Toute nostalgie est absente du dernier recueil de Jacques Rancourt, Suite en rouge mineur, évocation discrète des rites de passage de l’enfance à l’âge adulte.

 

Rien de trop appuyé dans ces scènes rétrospectives, présentées en français et en anglais et accompagnées des magnifiques tableaux de Wanda Mihuleac : ceux-ci forment un contrepoint visuel dont l’effet est de souligner le côté dramatique à peine suggéré par le texte. Plusieurs images défilent ainsi sous nos yeux, à la manière d’un lent traveling soutenu par la musique des mots. Ainsi l’éclat des images est-il constamment doublé, mis en sourdine, par le regard distancié du poète. Regard ironique ou tendre, rappelant les anecdotes de la vie courante, les premières amours ou l’éloignement des siens. Ici et là apparaissent les silhouettes de la mère et du père, celle du curé ou de la femme du maire. Jusqu’à la plongée en solitude qui se ponctue par ce constat : « Je n’étais plus que moi ». Expérience de la liberté qui se transforme en connaissance du monde.
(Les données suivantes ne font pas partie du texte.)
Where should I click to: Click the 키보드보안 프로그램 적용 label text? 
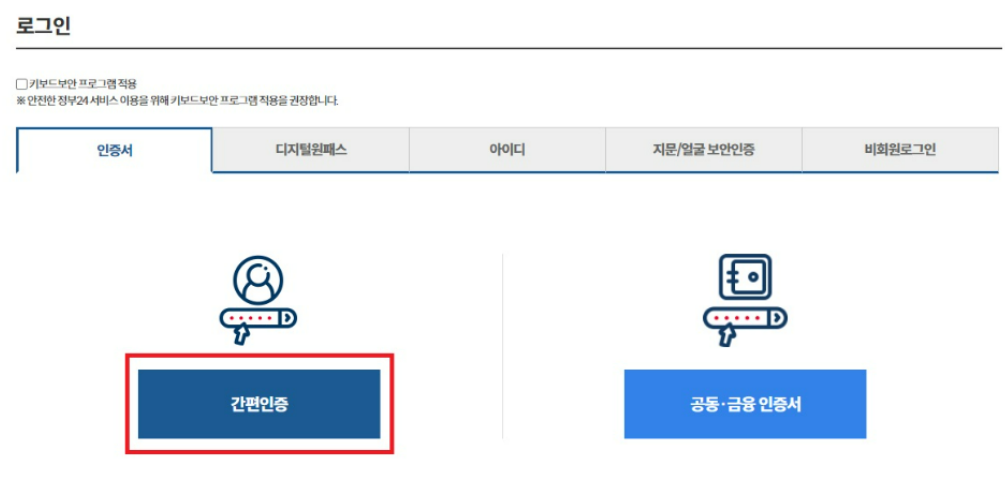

Cette suite joue avec brio des contrastes entre les propositions picturales et les tonalités plus douces du texte, ici décliné tel une envoûtante mélodie.

 

Jacques Rancourt, Suite en rouge mineur, poèmes, traduit par John F. Deane, peintures de Wanda Mihuleac, Éditions Transignum, 2017.

Jacques Rancourt, Suite en rouge mineur, poèmes, traduction de John F. Deane, peintures de Wanda Mihuleac, Éditions Transignum, 2017.